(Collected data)
────────────────────────────────────────
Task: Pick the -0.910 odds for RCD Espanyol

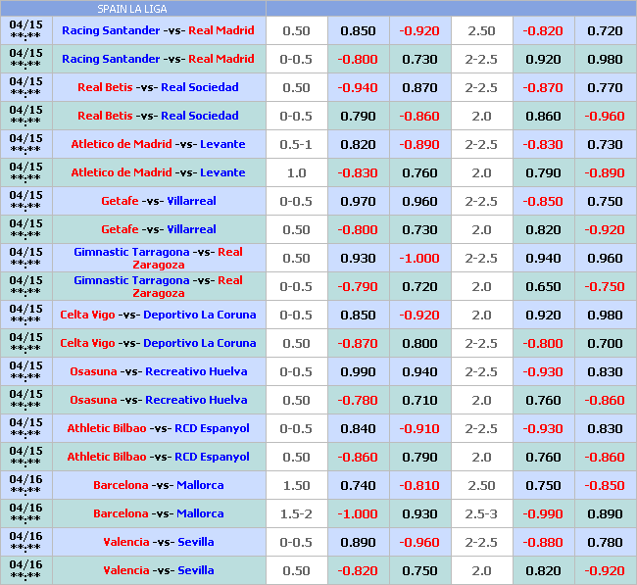Action: tap(420, 428)
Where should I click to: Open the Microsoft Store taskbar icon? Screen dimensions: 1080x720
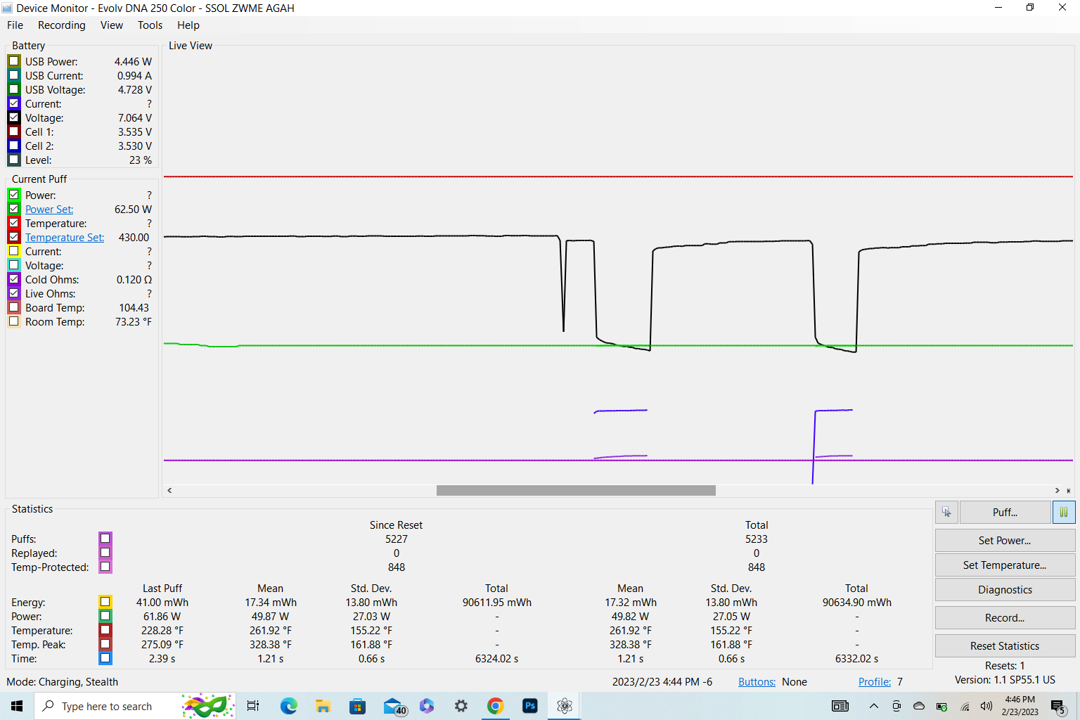point(358,706)
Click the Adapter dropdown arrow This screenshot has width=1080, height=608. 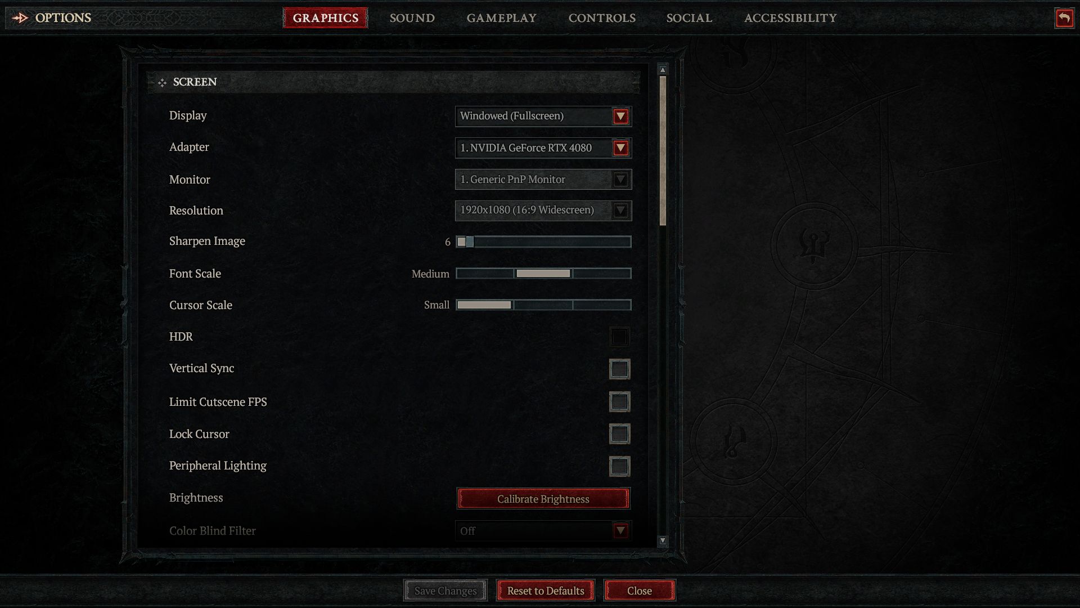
────────────────────────────────────────
Task details —
Return all of the entries exactly as written, but drop any pictures they hold.

Written response —
Task: Pick the -0.910 odds for RCD Espanyol

Action: tap(420, 428)
Where should I click to: Open the Microsoft Store taskbar icon? Screen dimensions: 1080x720
point(358,706)
Click the Adapter dropdown arrow This screenshot has width=1080, height=608. 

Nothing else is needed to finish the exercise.